We cannot say enough about fiber and its importance in maintaining good health and preventing disease. The seeds of the chia plant are a great source of fiber, at about 11 grams per ounce. In addition to promoting good digestion and elimination, the fiber in chia seeds can contribute to a healthy digestive tract and decreased exposure to harmful toxins. Sufficient fiber in the diet has also been associated with decreased risk of diabetes, heart disease, cancer and irritable bowel syndrome.
Chia seeds have a high anti-oxidant content, which helps relieve oxidative stress on your body when you eat them, and also gives them a longer shelf life than many other seeds and nuts. Antioxidants defend your body against the damage caused by free radicals.
Although, there has not been a lot of study of the nutritional content of chia, we do know they are a good source of phosphorus, manganese, and zinc. Each of these minerals has an important role to play in keeping you healthy and feeling well.
Adding chia to your life
There are numerous ways to add chia to your diet. Recipes have been developed using not only the seed itself, but also flour made from the seeds and even something called “chia gel," which is a mixture of water and chia. Since they are so tiny, unlike flax seed, you do not need to grind chia seeds before you use them. However, you can grind them up before use in a recipe where you wish them to assimilate more.
Here are some suggestions that I have tried:
--Sprinkle chia seeds on yogurt or cereal for breakfast.
--Add freshly ground chia to your smoothies for extra thickening and nutrition.
--Make chia gel by adding 1/4 cup seeds to 2 cups of water and stirring every so often till seeds stay suspended in the gel. Store in refrigerator for up to two weeks.
--Use chia gel to replace one half of the oil in baked goods such as muffins and pancakes.
--Spread chia gel on top of your homemade bread before you bake it to help keep the bread fresh longer. (The seeds will dry out and toast and resemble sesame seeds on the crust of the bread.)
--Replace up to half of the water in yeast breads with chia gel.

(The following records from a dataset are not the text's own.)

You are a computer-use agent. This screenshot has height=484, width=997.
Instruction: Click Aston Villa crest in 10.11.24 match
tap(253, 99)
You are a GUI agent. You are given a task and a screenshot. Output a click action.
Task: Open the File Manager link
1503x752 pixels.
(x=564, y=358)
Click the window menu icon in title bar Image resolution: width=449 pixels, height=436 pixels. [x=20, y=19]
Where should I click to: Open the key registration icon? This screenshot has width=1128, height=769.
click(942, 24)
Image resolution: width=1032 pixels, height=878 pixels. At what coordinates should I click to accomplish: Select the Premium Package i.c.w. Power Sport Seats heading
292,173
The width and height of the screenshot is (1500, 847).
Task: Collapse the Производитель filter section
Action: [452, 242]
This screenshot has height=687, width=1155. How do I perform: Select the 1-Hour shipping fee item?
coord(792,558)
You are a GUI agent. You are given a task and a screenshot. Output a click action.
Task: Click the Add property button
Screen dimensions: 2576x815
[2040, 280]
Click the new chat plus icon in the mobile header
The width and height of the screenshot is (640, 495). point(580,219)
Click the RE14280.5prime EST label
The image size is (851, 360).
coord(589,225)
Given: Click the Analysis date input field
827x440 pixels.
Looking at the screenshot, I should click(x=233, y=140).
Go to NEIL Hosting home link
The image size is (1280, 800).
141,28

--For “Chia Fresca", combine the juice from one lime with 12-16 oz. of cold water and 1-2 Tablespoons of chia seed. Stir occasionally until chia stays suspended in the water. Enjoy as a refreshing, nutritious, and filling beverage. (I’ve heard you can use grape juice or other juices instead of water and lime juice for a different taste.)
Black or White?
Is there a difference between the more expensive white chia and the black chia? The jury is out on this question. Some sources say that the white chia seeds (really sort of grayish) are higher in nutrition than the black seeds, and some sources say that there is no difference. You will have to decide for yourself if the white seed is worth the extra money.
Many claims about chia
There are many claims about the “super food” qualities of this tiny seed, including that they provide super energy, hormone replacement, medicinal benefits in cancer and arthritis treatment, enhanced academic performance and even restoration of hair loss.
Whether or not any or all of these claims are true, there is no question that chia seeds can have an important place in the diet. Furthermore, rather than being a supplement, they are actually a whole food, which makes them even more desirable, super food or not!